# Te doen:
- a) Noem alles wat de ik-figuur in de tekst over het huisje aan de Westkapelse steenweg van het laatste congé-geld kon kopen.
- b) Pik de tekst over het huisje aan de Westkapelse steenweg op na de laatste zin en schrijf het verhaal verder.

# Paginatekst:
☆ ☆ ☆ ☆

Artikel nr 50

maandag 2 maart 2009

De 5 schoonste jaren van mijn leven zijn  inderdaad die geweest in dat huisje aan de Westkapelse steenweg nr 50 .

Tegen mijn trouwdag op 21 oktober 1972 was het helemaal in orde . Het was zeker niet luxueus maar het blonk , het was kraaknet en het rook naar verse verf en zeep en “ nieuwigheid “ . De geur van nieuwe meubels …..

Van mijn ouders kregen wij een slaapkamer en van mijn schoonouders een eetplaats . Dat was nu eenmaal het gebruik .

Voor de rest moesten wij zelf opdraaien . Ik had altijd braaf mijn loon af gegeven maar mijn  “ laatste “ congé-geld mocht ik houden en daar kon ik een keukenkast met bijhorende tafel en stoelen van kopen en een gaskachel .

Van vrienden kregen wij een loodzware , gietijzeren mastodont van een kolenkachel .

 Een “ Peeters “ kookhaard . Als je daar ’s avonds een emmer antraciet-eitjes in gooide werd het huisje gevuld met een gezellige warmte .

De gaskachel in de eetplaats moest dienen voor als het heel koud was en om dan vlug wat warmte te hebben totdat de  “ Peeters “ op volle toeren draaide !!

Vermits er nog geen aardgas was werd het gas aangevoerd uit een propaangas-tank en dat moest ook dienen voor de  “ Bulex “ in het armtierige badkamertje .

 Daar werd dus spaarzaam mee om gesprongen want energie heeft altijd zijn prijs gehad…..

Vermits er geen bovenverdieping was en alles plat , konden wij bij winterdag alle deuren openzetten ( het was trouwens niet hoog ook want ik kon met mijn hand aan het plafond !! ) en het spel verwarmen tot in de slaapkamer toe . Wat een luxe !!

We hadden niets , maar we hadden elkaar en we waren gelukkig . Meer moest dat echt niet zijn .

We hadden werk en handen aan ons lijf . 14 dagen voor de trouw solliciteerde Tineke voor een job in het paraplufabriekje , SYMO , in de Snaggaardstraat te Brugge . Ze kreeg de job op voorwaarde dat ze onmiddellijk begon .
Zodoende woonde zij 14 dagen bij ons in want , op en af , van en naar Gent , leek een beetje te veel van het goede !
En voor de curieus-neuzen onder jullie .
Het deurtje van de nestbak stond nog steeds " halfbak " met de duivin er achter .

☆ ☆ ☆ ☆

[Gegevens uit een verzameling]
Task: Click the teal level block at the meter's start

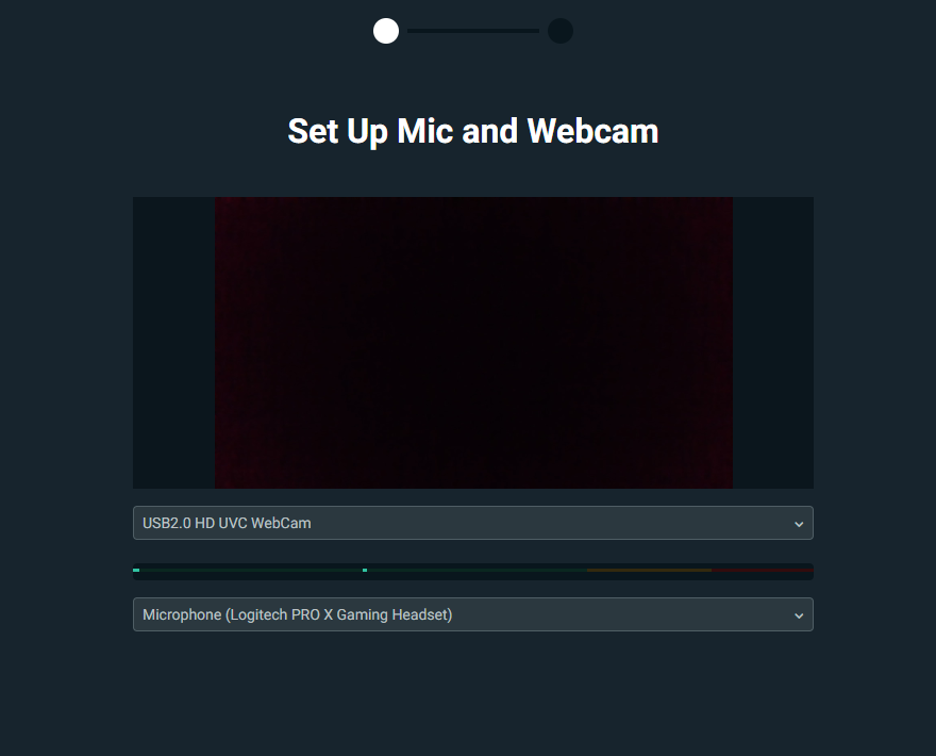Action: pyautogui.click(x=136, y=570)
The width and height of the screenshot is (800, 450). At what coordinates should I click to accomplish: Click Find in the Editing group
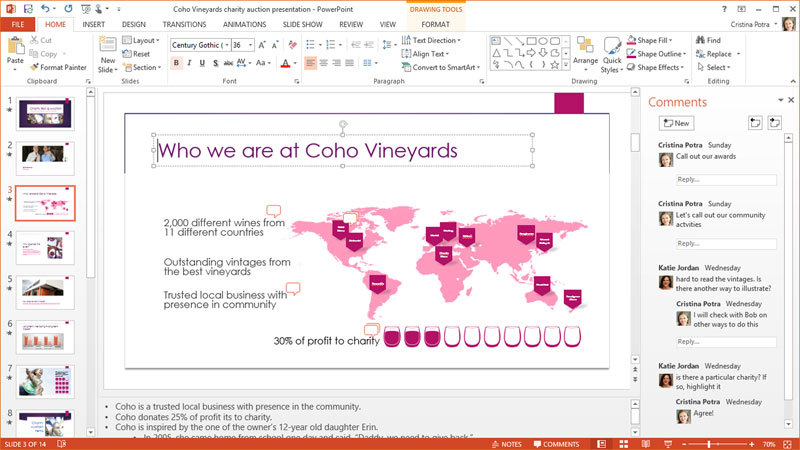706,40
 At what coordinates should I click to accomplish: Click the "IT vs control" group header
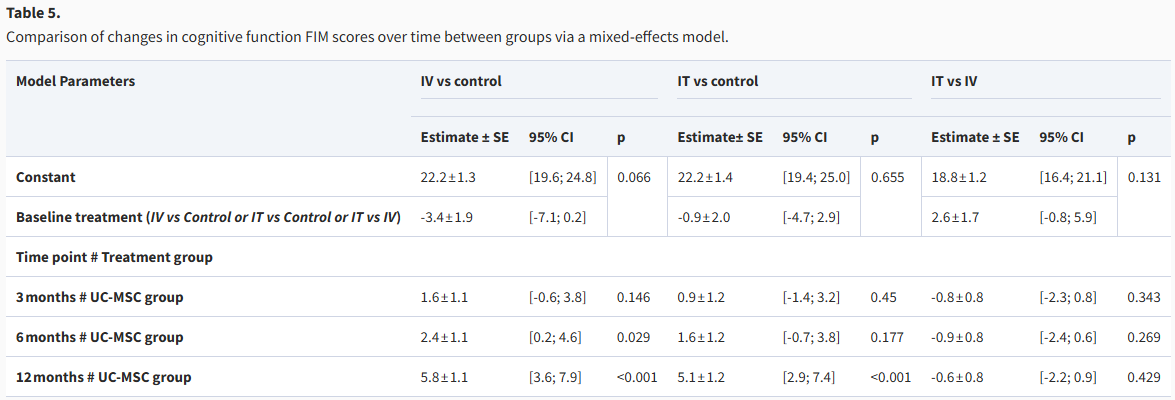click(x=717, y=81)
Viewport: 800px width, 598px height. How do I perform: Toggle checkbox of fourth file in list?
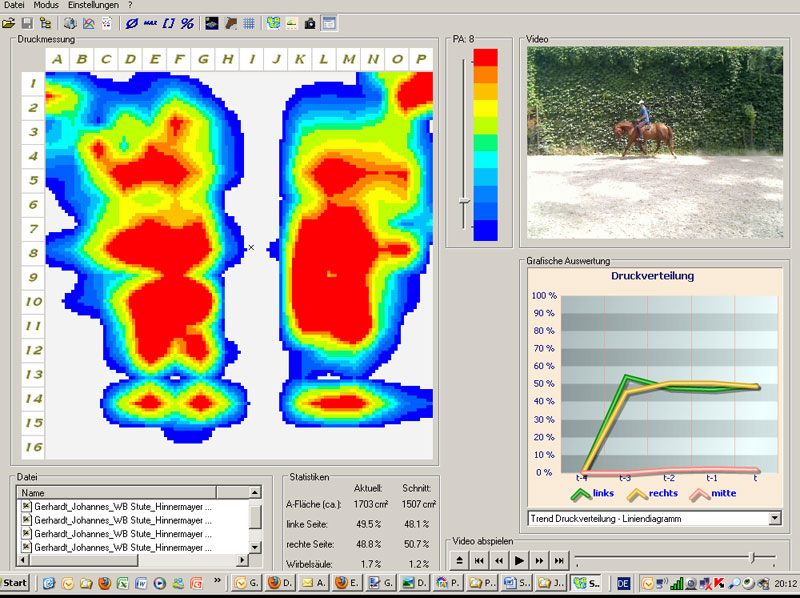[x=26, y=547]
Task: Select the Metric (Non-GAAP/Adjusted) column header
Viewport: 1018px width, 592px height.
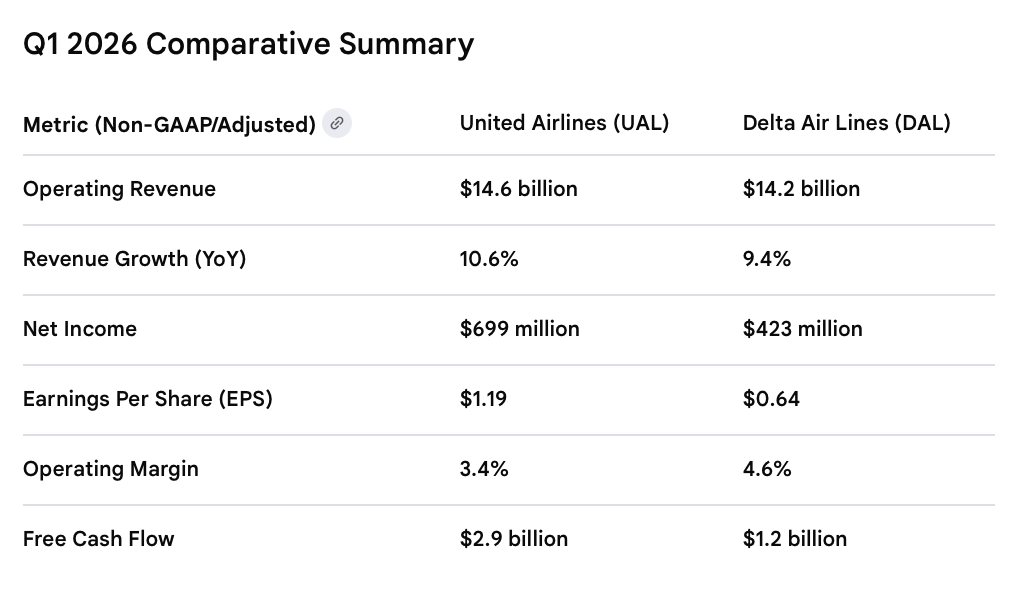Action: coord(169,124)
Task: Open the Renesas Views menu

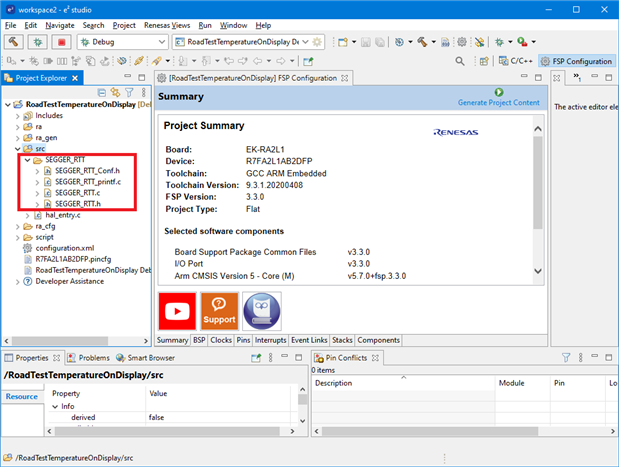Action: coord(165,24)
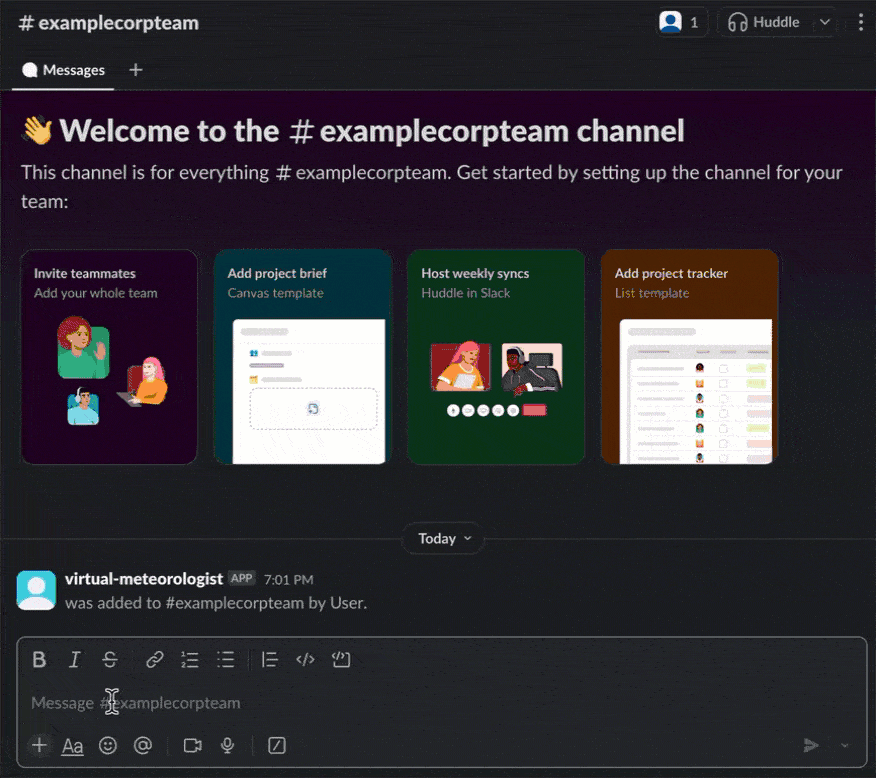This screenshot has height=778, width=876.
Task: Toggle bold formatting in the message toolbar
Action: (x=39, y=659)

☆ ☆ ☆ ☆

# Antwoorden:
- a) Een keukenkast, een bijhorende tafel, stoelen en een gaskachel.

- b)
Daags voor de trouw vertrok zij naar Gent om op de heuglijke dag zelf in groot ornaat terug te keren .
Traditie 's zijn er om in ere gehouden te worden !! Ik was onder de indruk ! Je zou voor minder .....  

Van mijn laatste beetje drinkgeld had ik voor mijn Tineke een heuse verlovingsring gekocht en toen ik in de kerk stond realiseerde ik mij ,

tussen de romantiek van het gebeuren door , dat ik PLATZAK was ! Nonde…..

Op onze trouwdag regende het . Wat zeg ik ? Het goot water ! Met bakken . De godganse dag . 

Onze fotograaf zat op vinkenslag , te wachten op een straaltje zon , en dat kwam er , voor 5 minuten en daar werd van geprofiteerd om wat plaatjes te schieten in het park van het kasteel van dokter D’haene .  

Het feest was heel simpel en sober want zei ons moeder : “ Na u komen er nog die ik moet inspannen …. “

Plaats van gebeuren .

In het duivenlokaal bij Henri Casier en Marcella . Café Sportwereld .

Henri moest nonkel zeggen tegen mijn pa en bijgevolg waren wij daar zo goed als thuis en een andere nicht , Simonne , zou voor ons koken in de veranda .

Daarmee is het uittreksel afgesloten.